_Task details:_
Return each line of the records below that contains the word "target".

Stored items from a collection:
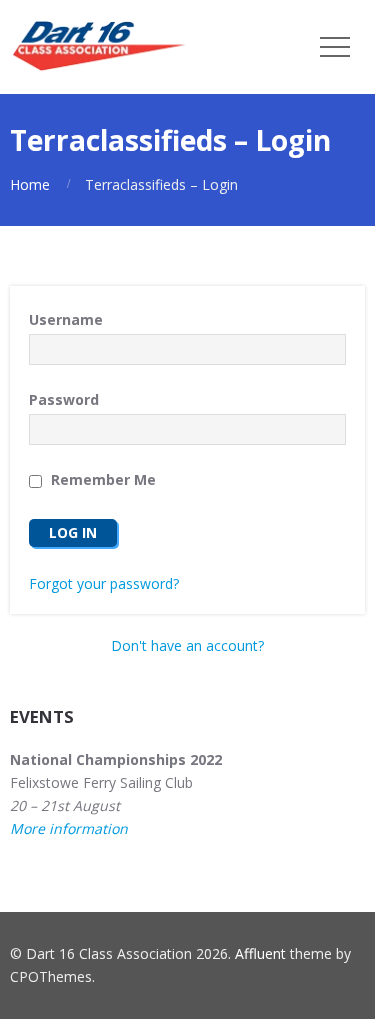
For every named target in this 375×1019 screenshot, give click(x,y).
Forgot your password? (104, 583)
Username (66, 319)
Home (30, 184)
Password (64, 399)
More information (69, 828)
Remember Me (101, 479)
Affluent (260, 953)
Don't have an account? (187, 645)
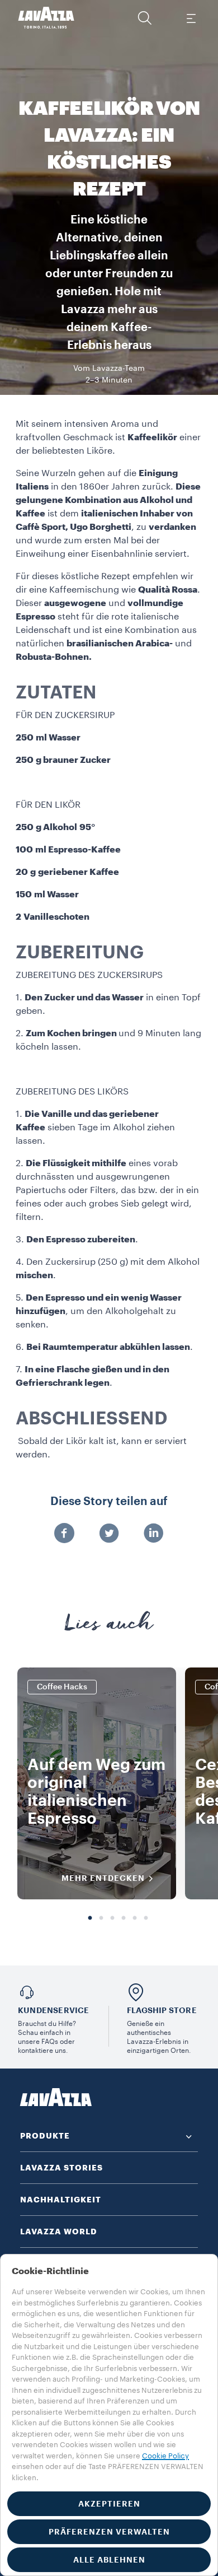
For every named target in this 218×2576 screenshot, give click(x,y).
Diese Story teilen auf (109, 1501)
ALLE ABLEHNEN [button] (109, 2560)
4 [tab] (123, 1918)
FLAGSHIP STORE (162, 2010)
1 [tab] (90, 1918)
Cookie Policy (165, 2455)
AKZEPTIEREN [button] (109, 2504)
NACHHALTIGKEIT (60, 2200)
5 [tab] (134, 1918)
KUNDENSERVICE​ (53, 2010)
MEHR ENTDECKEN (103, 1878)
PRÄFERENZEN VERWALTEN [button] (109, 2532)
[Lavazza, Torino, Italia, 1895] (46, 18)
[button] (145, 18)
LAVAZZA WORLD (58, 2231)
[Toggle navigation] (190, 18)
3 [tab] (112, 1918)
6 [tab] (145, 1918)
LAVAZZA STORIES (61, 2168)
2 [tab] (101, 1918)
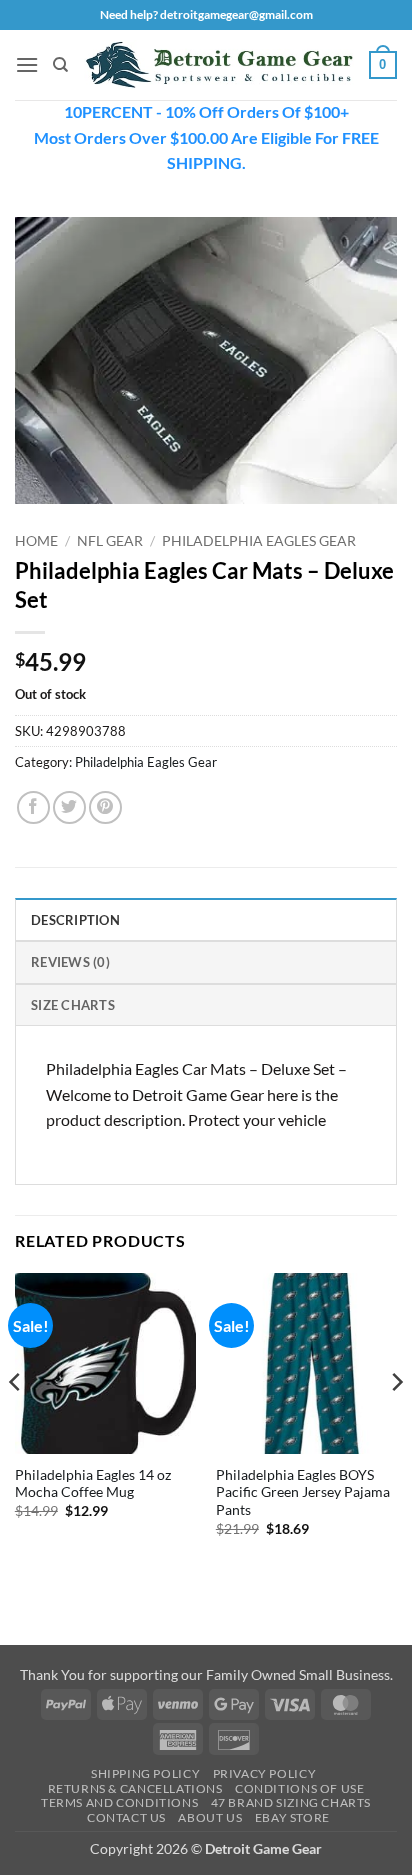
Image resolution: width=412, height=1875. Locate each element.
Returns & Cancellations (135, 1788)
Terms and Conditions (119, 1802)
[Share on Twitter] (69, 807)
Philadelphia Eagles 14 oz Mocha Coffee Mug (93, 1484)
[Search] (60, 65)
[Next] (396, 1422)
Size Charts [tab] (73, 1005)
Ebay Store (292, 1817)
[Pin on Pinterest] (105, 807)
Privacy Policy (265, 1773)
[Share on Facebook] (33, 807)
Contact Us (126, 1817)
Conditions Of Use (299, 1788)
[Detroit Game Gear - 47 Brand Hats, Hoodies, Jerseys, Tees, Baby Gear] (219, 64)
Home (36, 541)
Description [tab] (75, 920)
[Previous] (16, 1422)
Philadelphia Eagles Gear (259, 541)
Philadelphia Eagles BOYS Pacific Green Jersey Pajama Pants (303, 1492)
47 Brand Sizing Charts (291, 1802)
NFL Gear (110, 541)
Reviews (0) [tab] (70, 962)
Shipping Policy (145, 1773)
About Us (210, 1817)
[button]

_Output of the task:_
For every named target in this 375×1019 screenshot, give click(x,y).
For every named target in this 218×2576 screenshot, give click(x,y).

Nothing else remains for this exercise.